Etait-il donc opportun d’implanter la
médiathèque au cœur de la cité ? Ces questions sont dans les têtes. Qui ne les a pas rencontrées ? Comme quoi, il ne suffit pas de s’occuper d’aménagement, d’urbanisme et des façades, il faut davantage penser aux gens qui sont derrière : des jeunes, des femmes, des hommes avec leurs souffrances et leur mal vie. Soulager une détresse, une solitude, refuser l’inacceptable. S efforcer d’écouter l’autre en le respectant, d’être utile et efficace pour répondre aux problèmes tels
qu’ils se posent : C’est ainsi que les communistes et, beaucoup d’autres avec eux, conçoivent leur action politique. Nous en terminerons par un clin d’œil. Peut-être, vous arrivera
t-il, d’ici le 14 mars, de croiser un dimanche matin sur le marché, le premier des responsables socialistes de
Romainville ? Si c’est le cas, évoquez avec lui, le désarroi de ces personnes
qu’on « déménage », le non respect par la direction de l’

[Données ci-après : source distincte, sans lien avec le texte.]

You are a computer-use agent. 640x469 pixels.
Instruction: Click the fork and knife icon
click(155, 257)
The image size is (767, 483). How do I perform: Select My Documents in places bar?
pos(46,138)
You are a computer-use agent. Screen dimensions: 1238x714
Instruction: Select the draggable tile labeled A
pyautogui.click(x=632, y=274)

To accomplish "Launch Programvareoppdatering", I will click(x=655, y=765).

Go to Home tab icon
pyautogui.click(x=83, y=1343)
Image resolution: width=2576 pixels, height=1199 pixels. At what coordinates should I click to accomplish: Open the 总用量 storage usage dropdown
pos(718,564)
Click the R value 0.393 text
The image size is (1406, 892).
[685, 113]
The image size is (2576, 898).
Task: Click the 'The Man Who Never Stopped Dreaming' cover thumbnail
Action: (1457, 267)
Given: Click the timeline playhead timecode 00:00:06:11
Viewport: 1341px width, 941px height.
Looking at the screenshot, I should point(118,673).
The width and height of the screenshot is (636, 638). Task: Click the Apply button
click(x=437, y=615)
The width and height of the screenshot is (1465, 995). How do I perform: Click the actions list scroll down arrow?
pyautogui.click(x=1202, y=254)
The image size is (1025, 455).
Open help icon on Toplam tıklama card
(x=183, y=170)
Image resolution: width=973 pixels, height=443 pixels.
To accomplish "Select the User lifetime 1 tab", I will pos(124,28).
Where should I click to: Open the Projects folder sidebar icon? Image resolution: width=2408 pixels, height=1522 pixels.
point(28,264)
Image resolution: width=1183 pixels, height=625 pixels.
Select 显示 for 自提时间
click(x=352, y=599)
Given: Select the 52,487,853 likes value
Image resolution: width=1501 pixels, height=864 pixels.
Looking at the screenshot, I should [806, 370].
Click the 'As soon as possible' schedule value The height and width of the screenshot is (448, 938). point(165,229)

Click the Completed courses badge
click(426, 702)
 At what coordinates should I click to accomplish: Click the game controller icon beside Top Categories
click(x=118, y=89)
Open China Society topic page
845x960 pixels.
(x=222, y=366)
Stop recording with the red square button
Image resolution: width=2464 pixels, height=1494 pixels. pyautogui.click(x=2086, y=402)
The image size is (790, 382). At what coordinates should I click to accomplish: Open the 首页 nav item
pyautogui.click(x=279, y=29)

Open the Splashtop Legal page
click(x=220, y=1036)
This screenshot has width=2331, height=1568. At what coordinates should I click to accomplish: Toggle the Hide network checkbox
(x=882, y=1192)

OPH de ses devoirs, l’absence de toute dimension humaine dans ses rapports avec les locataires. Il vous écoutera poliment, puis vous dira, avec détachement « Je vous laisse, je vais faire de la politique ». Comme nous, vous resterez sans voix, déconcertés par cette pensée, au terme de laquelle « faire de la politique » et « s’occuper des problèmes que rencontrent nos concitoyens » seraient deux choses totalement distinctes. Fort heureusement cette conception de l’action politique a pris quelques rides. Et innocemment, nous la croyions dépassée.